En la escala del conocimiento humano el mito es un peldaño muy superior a la leyenda. El mito habla de un saber profundo, compartido, el mito expresa una verdad oscura que sólo puede traducirse en la forma de una narración que el ritual habrá de reproducir cíclicamente. Recuperar máscaras, entonces, rearmar perdidas narrativas, reapropiarse del lenguaje descarnado que por siglos nos fue vedado a las mujeres, nos permite percibir algo de aquello que las mujeres de las máscaras, anteriores a las guerras y a la matanza mítica, supieron. Es una lenta tarea de la cual estamos hoy conscientes, recuperando capacidades y atributos y la sacralidad de esas máscaras propias que nos fueron arrebatadas. Las propias, reitero, como forma de lenguaje, porque hay máscaras que nos son impuestas a todos desde fuera y pueden ser altamente peligrosas. Conviene arrancárselas lo antes posible para evitar que lleguen a consustanciarse con el propio rostro. Las máscaras neutras de la globalización, sin ir más lejos. Esas mismas que disfrazadas de productos varios llegan a nuestros puertos en enormes contenedores de mercaderías y parecen tener un cartel que dice «hecho en el primer mundo». No es cierto. Fueron confeccionadas por la mano de obra más barata de la tierra, sus creadores sospechamos dónde están porque traen olor a hamburguesa recalentada, son gomas para borrar nuestros dioses y diosas y cuanto ritual pueda diferenciarnos, tienen todas idéntico hilo para ser movidas como marionetas por unas pocas manos -siempre ajenas.

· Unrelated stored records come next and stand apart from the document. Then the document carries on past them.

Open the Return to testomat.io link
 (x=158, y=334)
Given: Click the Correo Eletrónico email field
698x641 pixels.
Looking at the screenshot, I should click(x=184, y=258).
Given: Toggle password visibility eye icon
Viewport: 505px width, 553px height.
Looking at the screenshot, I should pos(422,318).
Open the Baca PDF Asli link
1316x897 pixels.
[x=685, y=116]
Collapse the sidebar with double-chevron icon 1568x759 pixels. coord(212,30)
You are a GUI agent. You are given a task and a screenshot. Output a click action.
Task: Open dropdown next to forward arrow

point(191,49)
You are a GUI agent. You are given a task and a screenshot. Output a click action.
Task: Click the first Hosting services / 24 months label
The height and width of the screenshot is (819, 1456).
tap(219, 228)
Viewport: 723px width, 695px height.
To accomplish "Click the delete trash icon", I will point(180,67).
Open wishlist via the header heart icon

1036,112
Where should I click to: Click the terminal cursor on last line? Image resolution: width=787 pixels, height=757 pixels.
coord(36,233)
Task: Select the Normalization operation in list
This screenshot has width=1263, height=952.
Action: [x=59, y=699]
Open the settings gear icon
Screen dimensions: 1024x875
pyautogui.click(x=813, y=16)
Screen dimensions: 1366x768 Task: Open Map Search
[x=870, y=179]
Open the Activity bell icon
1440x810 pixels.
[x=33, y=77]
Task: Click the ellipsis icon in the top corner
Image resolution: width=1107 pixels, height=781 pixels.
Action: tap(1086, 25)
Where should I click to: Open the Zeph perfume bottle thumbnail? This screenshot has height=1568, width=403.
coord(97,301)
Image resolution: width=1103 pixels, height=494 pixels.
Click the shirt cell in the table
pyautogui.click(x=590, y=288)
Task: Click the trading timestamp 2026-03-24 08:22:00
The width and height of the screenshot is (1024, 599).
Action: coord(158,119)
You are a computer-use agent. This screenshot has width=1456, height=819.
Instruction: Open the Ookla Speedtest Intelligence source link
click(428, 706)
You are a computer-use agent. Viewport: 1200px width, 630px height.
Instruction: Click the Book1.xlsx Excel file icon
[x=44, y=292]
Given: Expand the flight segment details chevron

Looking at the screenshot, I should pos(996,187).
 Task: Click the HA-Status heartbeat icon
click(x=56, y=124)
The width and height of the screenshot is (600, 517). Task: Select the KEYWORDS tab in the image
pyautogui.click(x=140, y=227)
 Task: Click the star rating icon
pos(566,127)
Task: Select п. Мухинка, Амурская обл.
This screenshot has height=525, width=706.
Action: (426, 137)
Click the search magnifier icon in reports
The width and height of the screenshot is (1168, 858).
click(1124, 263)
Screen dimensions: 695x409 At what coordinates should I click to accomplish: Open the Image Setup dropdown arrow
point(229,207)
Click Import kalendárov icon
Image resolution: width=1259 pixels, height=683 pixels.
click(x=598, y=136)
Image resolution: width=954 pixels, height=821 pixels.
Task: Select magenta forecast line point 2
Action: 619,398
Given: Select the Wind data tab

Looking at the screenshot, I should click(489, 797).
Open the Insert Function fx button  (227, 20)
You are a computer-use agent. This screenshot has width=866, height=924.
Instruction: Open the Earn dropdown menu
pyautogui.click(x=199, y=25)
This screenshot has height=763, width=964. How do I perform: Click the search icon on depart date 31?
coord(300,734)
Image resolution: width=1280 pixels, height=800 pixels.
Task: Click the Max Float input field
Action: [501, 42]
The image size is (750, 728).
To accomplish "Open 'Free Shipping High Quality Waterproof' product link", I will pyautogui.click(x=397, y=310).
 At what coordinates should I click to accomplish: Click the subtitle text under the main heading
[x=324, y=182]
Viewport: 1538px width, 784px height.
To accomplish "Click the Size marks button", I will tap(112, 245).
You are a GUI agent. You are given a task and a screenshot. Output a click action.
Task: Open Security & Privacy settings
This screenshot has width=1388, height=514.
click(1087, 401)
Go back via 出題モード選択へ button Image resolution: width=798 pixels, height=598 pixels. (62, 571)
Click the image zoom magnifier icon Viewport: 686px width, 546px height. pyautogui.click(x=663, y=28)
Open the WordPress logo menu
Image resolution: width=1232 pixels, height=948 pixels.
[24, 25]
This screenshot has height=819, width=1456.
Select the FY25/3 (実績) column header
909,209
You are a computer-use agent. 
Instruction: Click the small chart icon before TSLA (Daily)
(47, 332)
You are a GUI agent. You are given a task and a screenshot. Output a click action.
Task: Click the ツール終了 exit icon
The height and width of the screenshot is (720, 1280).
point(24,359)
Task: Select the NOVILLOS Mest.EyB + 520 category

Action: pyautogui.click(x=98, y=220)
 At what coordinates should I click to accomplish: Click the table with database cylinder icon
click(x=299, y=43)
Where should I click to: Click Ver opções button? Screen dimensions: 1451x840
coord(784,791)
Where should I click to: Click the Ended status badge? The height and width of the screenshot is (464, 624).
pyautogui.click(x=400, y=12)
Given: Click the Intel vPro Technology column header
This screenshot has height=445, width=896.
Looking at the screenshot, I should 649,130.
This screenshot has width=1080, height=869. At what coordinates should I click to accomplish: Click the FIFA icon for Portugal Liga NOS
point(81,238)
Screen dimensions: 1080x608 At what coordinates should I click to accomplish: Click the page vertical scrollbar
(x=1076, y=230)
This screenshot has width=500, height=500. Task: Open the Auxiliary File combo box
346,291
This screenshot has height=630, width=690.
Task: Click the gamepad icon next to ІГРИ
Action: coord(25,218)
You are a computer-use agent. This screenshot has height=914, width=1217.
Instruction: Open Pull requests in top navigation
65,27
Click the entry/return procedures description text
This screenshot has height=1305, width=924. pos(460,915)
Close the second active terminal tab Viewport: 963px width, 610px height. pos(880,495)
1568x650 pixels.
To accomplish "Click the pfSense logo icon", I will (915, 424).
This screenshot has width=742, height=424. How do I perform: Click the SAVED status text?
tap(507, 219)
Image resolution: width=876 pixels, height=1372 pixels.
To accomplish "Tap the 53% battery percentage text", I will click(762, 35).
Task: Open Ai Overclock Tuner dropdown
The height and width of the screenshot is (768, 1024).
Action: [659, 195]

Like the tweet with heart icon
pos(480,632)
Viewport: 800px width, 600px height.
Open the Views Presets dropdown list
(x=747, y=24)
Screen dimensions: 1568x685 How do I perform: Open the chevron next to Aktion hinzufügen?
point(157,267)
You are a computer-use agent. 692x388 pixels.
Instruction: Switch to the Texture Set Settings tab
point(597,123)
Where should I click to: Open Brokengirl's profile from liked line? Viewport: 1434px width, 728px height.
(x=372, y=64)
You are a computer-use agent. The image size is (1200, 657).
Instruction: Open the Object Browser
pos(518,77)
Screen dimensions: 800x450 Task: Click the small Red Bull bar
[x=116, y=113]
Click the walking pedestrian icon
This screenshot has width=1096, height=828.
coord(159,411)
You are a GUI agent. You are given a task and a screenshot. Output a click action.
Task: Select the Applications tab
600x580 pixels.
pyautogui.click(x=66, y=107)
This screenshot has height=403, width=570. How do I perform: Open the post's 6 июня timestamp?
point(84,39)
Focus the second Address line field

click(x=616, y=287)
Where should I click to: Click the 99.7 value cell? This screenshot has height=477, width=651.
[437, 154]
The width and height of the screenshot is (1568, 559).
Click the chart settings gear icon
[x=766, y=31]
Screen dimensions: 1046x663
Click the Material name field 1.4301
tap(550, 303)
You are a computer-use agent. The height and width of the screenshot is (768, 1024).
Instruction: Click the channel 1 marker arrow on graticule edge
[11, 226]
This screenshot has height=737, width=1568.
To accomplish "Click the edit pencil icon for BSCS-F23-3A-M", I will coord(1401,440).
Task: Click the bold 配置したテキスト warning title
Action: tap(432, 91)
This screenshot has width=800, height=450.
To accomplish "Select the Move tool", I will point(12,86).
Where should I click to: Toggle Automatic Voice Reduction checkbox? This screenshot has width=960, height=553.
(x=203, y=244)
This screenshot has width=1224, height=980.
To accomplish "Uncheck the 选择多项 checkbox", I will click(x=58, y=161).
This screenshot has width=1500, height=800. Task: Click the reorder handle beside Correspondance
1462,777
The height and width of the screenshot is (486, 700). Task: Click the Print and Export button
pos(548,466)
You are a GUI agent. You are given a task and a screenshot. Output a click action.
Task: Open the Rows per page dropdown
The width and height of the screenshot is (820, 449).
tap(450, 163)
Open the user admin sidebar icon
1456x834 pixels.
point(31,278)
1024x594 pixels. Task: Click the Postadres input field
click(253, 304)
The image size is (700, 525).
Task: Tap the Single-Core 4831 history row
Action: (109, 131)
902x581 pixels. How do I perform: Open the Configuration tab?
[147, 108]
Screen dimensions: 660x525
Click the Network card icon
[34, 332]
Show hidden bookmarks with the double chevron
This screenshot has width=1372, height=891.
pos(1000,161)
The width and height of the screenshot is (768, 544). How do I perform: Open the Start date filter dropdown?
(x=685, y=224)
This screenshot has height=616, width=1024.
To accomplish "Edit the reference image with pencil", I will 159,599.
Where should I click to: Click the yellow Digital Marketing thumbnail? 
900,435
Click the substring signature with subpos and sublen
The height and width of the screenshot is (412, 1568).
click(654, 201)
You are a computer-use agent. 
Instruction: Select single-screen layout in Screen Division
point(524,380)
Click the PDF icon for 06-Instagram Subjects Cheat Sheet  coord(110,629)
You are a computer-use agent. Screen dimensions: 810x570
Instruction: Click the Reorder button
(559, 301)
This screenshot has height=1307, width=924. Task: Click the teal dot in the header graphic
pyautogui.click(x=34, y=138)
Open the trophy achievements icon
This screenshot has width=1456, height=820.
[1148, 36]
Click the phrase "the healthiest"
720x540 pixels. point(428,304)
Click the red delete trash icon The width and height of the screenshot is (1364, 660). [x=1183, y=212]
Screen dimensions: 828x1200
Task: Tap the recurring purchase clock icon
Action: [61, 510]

La escritura nos va salvando de tamaña desidentificación. «El sabor de las palabras, devuelto a los individuos robotizados que somos, es quizá el más bello regalo que una escritura de mujer puede ofrecerle a la lengua materna» dice Julia Kristeva en el primer tomo de su trilogía sobre el genio femenino, dedicado a Hanna Arendt. No pudo haber elegido mejor figura que la de esta filósofa que supo enfrentarse al racismo con enorme valentía y que en sus libros le sacó todo el filo posible -que es sobre todo amor- a la ciencia del conocimiento. Mujer convencida, a la par de San Agustín sobre quien escribió un tratado, que sólo hay vida en y por el renacimiento narrativo, concepto que Kristeva cita y toma al pie de la letra no sólo narrando con talento equivalente la biografía de Arendt sino también analizando en profundidad la lucidez de sus trabajos. Por falta de educación o de permiso, durante siglos la mujer tuvo prohibida o casi la escritura. Un obispo asumió máscara de mujer para acallar a la mejor de todas; todo tipo de ardides fueron utilizados como en tiempos primigenios para apartar a la hembra de la especie humana del Secreto que trasciende la especie y a la vez la confirma en su status de sapiens. También de ludens y politicus. Ahora la mujer ha tomado la escritura, que es sabiduría y es juego y es política, con la pasión de quien va cartografiando terreno poco conocido. Terreno fértil y minado por cierto porque así es el lenguaje. A la guerra como a la guerra, se van recuperando máscaras protectoras y de manera ostensible se amplía el panorama desde donde percibir el brillo del Secreto en todo su esplendor inalcanzable.